* _TEXT TO READ_:
++++++++
The Labor members therefore do not support the Chair’s recommendation that the
Bill should not require disclosure of the quantum of commission on risk
products.
- The Labor members are sympathetic
to the concerns raised by many of the agents to the Committee and recommend
that the Government give further consideration to any situations where an agent
may suffer a loss of income or a business asset in the transition from an agent
to an authorised representative or licensee.
- The Labor members agree with the
recommendations of the Chair in relation to the application of cooling-off
periods for insurance products and that there is no need to amend the Bill in
relation to the hawking of general insurance products in rural areas.
- The Labor members do not agree
with the recommendation of the Chair to exclude from the Bill compulsory third
party and workers compensation insurance, nor the recommendation of the Chair
to exclude from the disclosure requirements the provision of a quotation alone
for a general insurance product.
- The Labor members recommend that
the declared professional body provisions be deleted from the Bill. The Labor
members are still considering whether an exemption for incidental advice by
lawyers and accountants should be restored or the definition of “financial
product advice” be appropriately amended.
- The Labor members are still
considering whether the amendment proposed by the ACF will be the most
effective way to achieve the worthwhile objectives of that proposal.
- The Labor members recommend that
section 761G(6) be amended to exclude professional investors and that the SCT
be the appropriate dispute resolution mechanism for superannuation under the
new regime.
- The Labor members agree with the
proposal of the Minister to table regulations exempting not-for-profit
superannuation funds from the licensing requirements and certain disclosure
requirements under the Bill.
++++++++
* _STATED TASK 1_: In the passage on the Labor members' positions on the Bill, what do those members recommend for the declared professional body provisions?
* _STATED TASK 2_: Carry on the passage on the Labor members' positions on the Bill from its last sentence.
The rows have nothing to do with this.
++++++++
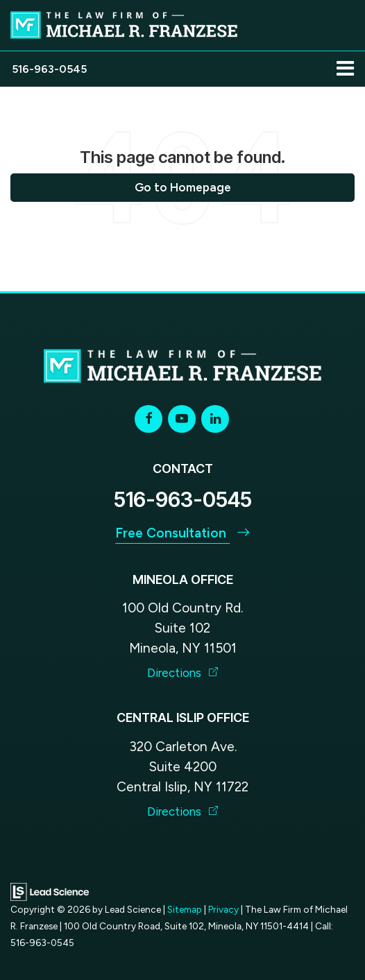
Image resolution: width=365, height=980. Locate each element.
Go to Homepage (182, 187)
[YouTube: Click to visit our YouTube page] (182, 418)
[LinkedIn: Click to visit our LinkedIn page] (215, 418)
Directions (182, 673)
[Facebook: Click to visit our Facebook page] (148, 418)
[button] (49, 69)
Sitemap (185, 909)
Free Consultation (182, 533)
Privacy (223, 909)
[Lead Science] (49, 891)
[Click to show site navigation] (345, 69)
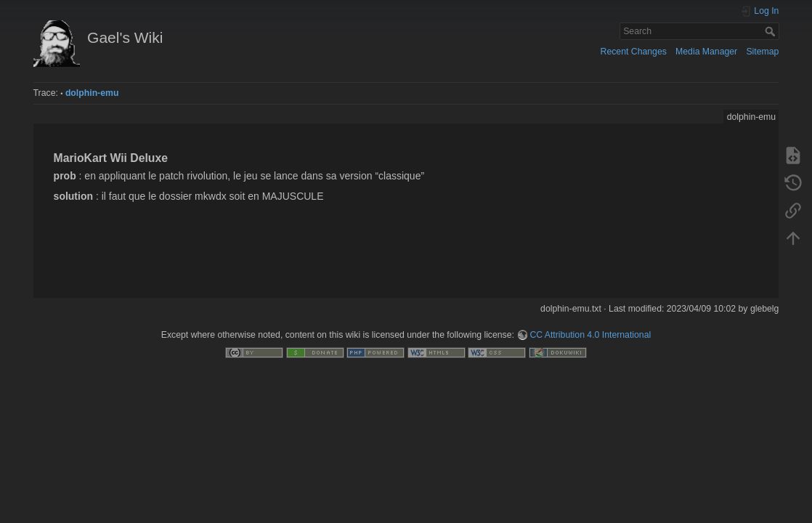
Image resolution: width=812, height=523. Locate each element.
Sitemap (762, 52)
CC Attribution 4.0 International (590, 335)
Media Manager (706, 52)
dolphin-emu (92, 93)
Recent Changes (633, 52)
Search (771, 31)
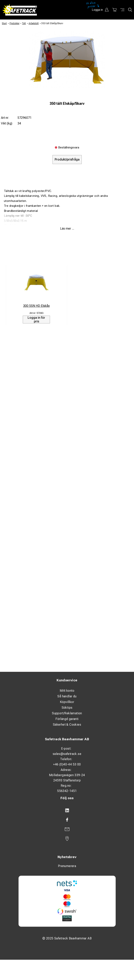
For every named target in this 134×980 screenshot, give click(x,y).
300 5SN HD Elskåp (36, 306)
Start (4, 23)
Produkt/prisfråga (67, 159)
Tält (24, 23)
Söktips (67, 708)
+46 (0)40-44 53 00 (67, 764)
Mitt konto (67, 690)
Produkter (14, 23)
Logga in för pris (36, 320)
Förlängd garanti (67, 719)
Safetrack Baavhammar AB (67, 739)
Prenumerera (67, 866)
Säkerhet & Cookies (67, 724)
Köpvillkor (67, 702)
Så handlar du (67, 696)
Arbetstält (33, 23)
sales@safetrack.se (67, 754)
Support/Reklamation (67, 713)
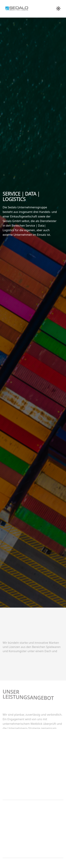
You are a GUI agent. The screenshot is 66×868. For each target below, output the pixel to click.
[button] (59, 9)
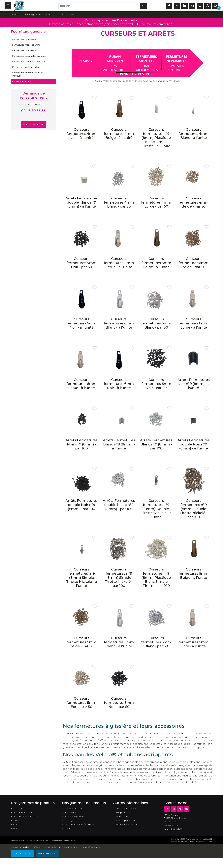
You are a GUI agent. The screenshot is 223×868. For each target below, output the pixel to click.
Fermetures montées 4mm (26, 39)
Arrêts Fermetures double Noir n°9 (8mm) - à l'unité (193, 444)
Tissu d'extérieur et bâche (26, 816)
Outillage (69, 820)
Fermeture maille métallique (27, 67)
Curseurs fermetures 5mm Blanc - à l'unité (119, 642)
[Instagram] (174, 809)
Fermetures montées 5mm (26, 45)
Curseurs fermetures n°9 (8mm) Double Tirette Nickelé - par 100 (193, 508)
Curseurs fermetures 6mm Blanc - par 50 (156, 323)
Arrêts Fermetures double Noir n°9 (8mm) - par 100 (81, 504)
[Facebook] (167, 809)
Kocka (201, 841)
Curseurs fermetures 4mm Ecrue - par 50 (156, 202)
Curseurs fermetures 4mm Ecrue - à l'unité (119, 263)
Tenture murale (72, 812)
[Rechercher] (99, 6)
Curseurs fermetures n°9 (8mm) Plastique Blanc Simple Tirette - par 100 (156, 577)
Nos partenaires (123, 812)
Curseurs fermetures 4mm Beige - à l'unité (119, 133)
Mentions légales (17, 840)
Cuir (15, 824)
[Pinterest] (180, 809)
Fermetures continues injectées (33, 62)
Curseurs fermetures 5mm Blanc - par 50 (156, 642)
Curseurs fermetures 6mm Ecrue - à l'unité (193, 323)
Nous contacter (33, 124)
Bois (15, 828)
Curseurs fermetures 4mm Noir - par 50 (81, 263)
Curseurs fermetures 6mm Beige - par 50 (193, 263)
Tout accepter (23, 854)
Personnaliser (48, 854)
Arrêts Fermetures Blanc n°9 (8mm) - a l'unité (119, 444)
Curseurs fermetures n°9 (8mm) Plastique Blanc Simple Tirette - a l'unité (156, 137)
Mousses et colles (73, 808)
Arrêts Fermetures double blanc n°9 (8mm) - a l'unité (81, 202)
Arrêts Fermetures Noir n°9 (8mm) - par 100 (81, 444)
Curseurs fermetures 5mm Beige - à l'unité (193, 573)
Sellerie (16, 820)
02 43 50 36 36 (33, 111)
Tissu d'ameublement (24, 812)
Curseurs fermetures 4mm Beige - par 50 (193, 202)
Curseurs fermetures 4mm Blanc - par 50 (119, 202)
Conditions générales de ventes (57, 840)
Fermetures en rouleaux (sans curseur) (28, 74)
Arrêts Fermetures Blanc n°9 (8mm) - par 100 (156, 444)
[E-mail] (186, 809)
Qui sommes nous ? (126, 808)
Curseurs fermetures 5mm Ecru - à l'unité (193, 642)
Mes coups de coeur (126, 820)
++++++++
* _WRITTEN ANSWER 1_: They recommend that those provisions be deleted from the Bill.

* _WRITTEN ANSWER 2_:
- The Labor members agree with the
recommendation of the Chair to review the operation of the Bill.
The Labor members note the
objective of this Bill is to realise efficiency gains and costs savings for the
financial services industry by “providing a regulatory neutral regime, moving
from an industry focus of regulation – with banks being subject to one set of
rules, insurance companies another, and so on – to a functional focus of
regulation, regulating like activities in like ways regardless of what
institution, profession or body is engaged in the activity.”[1]
This should “encourage increased competition in the industry, lower barriers of
entry, reduce costs and provide greater confidence on the part of consumers.”[2]
The Bill will also establish a
consistent and comparable financial product disclosure regime and ensure that
consumers can access appropriate complaint handling mechanisms for resolving
disputes with financial service providers.
The Labor members therefore
believe that this Bill will enable consumers to make better financial decisions
and deliver advantages to business. The Labor members of the Committee
therefore support this Bill.
The Labor members of the
Committee also support many of the recommendations of the Chair. These include:
- the recommendation that the 2-yer transitional period be retained
in order to assist those in the financial services industry to comply with the
new regime;
- the conclusion that ASIC’s resources are inadequate and the
recommendation that the Government should explore the possibility of additional
funding for ASIC to allow it to meet its new responsibilities;
- the recommendation to amend the Bill so that media organisations
regain the certainty currently provided by the Corporations Act exemption;
-
the recommendation that the Government should remove from the
Bill the provisions relating to the recording of takeovers proposal;
- the recommendation that the Government should consider preserving
the powers of the Superannuation Complaints Tribunal under the SIS Act as the
appropriate dispute resolution mechanism for superannuation under the new
regime; and
- the recommendation that the operation of the Bill be reviewed by
this Committee.
However, the Labor members do
not agree, or agree entirely, with all of the recommendations of the Chair and
wish to make the following comments.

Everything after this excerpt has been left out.